Lemos o seguinte no “Abeille Agénaise”, de 25 de maio de 1862:
“Temos em mãos um artigo encantador, sob o título de Conversas Espíritas. O autor, Sr. de Cazenove de Pradines, antigo presidente da Sociedade de Agricultura, Ciências e Artes de Agen, recentemente delegou ao Sr. Magen o prazer e o encargo de o ler em nossa Academia. Inútil dizer o interesse com que a comunicação foi recebida.
“O Sr. Cazenove assim resume as doutrinas da nova seita, tirando-as de O Livro dos Espíritos:
“1º. ─ Os Espíritos de uma ordem elevada geralmente têm curta passagem na Terra.
“2º. ─ Os Espíritos vulgares aqui estão de certo modo sedentários e constituem a massa da população ambiente do mundo invisível. Eles conservaram mais ou menos os mesmos gostos e inclinações que tinham no envoltório corpóreo. Não podendo satisfazer suas paixões, aproveitam-se dos que a elas se entregam e as excitam.
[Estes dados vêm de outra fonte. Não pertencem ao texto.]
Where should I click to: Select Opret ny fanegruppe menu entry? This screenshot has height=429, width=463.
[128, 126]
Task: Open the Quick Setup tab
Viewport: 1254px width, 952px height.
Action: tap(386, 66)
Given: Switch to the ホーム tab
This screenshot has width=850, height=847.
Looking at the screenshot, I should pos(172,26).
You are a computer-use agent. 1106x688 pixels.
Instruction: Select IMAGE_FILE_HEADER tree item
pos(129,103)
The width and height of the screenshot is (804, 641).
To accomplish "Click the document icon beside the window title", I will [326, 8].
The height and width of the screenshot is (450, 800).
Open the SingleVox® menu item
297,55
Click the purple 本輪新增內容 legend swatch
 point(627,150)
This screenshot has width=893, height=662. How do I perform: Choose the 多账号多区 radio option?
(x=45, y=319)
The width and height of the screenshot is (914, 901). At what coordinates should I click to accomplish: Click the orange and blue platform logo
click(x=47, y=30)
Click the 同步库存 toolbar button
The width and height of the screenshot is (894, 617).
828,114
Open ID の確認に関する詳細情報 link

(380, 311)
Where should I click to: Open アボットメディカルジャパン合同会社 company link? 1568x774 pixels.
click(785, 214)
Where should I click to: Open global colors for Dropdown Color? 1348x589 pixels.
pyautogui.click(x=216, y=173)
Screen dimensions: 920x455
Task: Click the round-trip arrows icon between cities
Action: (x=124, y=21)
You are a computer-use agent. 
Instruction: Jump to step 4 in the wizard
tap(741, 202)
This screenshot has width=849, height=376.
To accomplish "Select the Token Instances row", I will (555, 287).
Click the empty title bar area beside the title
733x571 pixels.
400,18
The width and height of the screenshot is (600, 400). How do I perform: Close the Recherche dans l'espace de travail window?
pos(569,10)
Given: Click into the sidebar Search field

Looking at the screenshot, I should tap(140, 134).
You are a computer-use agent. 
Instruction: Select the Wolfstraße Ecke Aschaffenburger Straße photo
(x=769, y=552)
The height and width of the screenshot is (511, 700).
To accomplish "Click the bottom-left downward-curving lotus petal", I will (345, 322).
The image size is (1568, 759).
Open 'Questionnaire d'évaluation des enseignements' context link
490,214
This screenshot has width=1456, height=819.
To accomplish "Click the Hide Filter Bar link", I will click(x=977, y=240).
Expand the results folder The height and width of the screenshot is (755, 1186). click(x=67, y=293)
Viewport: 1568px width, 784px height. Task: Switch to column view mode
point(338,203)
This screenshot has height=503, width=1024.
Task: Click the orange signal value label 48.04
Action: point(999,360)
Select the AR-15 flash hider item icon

“3º. ─ Só os Espíritos inferiores podem lamentar as alegrias que se afinam com a impureza de sua natureza.
“4º. ─ Os Espíritos não podem degenerar; podem ficar estacionários, mas não regridem.
“5º. ─ Todos os Espíritos tornar-se-ão perfeitos.
“6º. ─ Os Espíritos imperfeitos procuram apoderar-se dos homens e dominá-los; sentem-se felizes por fazê-los falir.
“7º. ─ Os Espíritos são atraídos na razão de sua simpatia pela natureza moral do meio que os evoca. Os inferiores por vezes tomam nomes venerados, a fim de melhor induzir em erro.
“De acordo com esses dados, o Sr. Cazenove, com a finura e a sagacidade do talento que o caracterizam, compôs duas conversas, nas quais toca os dois extremos do corpo social. Através de um suposto médium, de um lado evoca Espíritos inferiores, personificados na figura de célebre espadachim, por exemplo de Cartouche, e os admite a um colóquio singular, que demonstra a perversidade de semelhante doutrina. Por outro lado, são Espíritos de ordem elevada que entram em relação com os homens da atualidade. O contraste, sem dúvida, é picante, e ninguém soube traduzir com mais fidelidade, tato e felicidade, tudo quanto o epicurismo, resumido no espírito de Horácio e de Lucrécio, encerra de sumário, deplorável e falaz.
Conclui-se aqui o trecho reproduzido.